Vietnam Cuts Bad Debt Ratio to 2.9% in September: Govt Report

Minh Tam

15:48 20/10/2015

BizLIVE - The bad loan ratio of the Vietnamese banking system has been lowered to 2.9% in September 2015 from 17.43% three years ago, Prime Minister Nguyen Tan Dung has said in a report.

Vietnam Cuts Bad Debt Ratio to 2.9% in September: Govt Report

The State Bank of Vietnam headquarters. (Photo: Internet)
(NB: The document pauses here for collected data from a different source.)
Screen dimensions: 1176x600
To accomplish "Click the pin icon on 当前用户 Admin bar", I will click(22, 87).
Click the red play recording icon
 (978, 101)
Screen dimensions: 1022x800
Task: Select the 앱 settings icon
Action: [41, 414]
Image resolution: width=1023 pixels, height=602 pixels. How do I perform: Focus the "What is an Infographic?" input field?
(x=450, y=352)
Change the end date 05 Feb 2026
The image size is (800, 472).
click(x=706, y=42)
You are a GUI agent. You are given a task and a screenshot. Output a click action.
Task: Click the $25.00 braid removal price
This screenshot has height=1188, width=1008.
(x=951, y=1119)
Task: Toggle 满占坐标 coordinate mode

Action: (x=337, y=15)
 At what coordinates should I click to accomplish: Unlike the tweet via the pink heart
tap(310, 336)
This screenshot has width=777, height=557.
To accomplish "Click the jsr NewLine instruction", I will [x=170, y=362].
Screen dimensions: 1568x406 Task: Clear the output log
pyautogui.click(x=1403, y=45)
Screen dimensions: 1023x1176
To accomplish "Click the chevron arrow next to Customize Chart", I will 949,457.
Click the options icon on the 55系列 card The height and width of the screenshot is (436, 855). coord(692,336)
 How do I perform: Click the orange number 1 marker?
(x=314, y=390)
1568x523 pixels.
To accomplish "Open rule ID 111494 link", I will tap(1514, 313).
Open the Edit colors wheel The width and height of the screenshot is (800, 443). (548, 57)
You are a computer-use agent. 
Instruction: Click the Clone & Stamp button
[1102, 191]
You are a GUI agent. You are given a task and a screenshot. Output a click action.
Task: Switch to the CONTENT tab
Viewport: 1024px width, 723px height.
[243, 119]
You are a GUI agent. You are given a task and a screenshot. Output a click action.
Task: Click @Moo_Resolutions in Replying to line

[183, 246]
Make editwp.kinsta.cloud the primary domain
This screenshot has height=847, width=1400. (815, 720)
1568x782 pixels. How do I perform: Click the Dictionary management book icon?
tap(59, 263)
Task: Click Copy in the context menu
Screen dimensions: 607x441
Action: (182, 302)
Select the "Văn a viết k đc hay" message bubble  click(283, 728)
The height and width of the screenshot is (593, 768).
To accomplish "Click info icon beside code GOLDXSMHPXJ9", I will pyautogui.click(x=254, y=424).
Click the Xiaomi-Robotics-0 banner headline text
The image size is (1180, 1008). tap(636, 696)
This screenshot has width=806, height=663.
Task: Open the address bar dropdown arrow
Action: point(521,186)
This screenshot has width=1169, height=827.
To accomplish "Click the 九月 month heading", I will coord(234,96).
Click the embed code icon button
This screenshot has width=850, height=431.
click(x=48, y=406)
The reduction of the bad debt ratio was attributed to local commercial banks handling non-performing loans themselves and the role of the central bank-run Vietnam Asset Management Company (VAMC), the prime minister said in a report at the ongoing parliament sitting.
The report pointed out that the number of foreign and domestic credit institutions was slashed by 17 during the 2011-2015 period.
Since the start of 2015, the State Bank of Vietnam, the country’s central bank, has allowed Mekong Housing Bank to merge into Bank for Investment and Development of Vietnam, Mekong Development Bank into Maritime Bank, and Southern Bank into Sacombank. The merger of Petrolimex Group Bank (PG Bank) into Vietnam Bank for Industry and Trade is underway.
The State Bank of Vietnam has also taken over three ailing banks namely Vietnam Construction Bank, OceanBank and GPBank at zero cost. “From now to the end of 2015, weak banks will be handled through those measures,” he added.
“After pushing back the risk of collapse of the [banking] system, the State Bank of Vietnam has taken decisive measures to restructure commercial banks in two ways: handling bad debt and dealing with cross-ownership,” Mr. Dung said.
He stressed that the government will continue with the bad debt handling and refine the legal framework, aiming to facilitate the operation of credit institutions and the VAMC in line with international norms.
The prime minister noted the devaluations of the Vietnamese dong and the widening the trading band of the USD/VND rate were necessary to mitigate negative effects of the depreciation of the Chinese yuan and spur exports.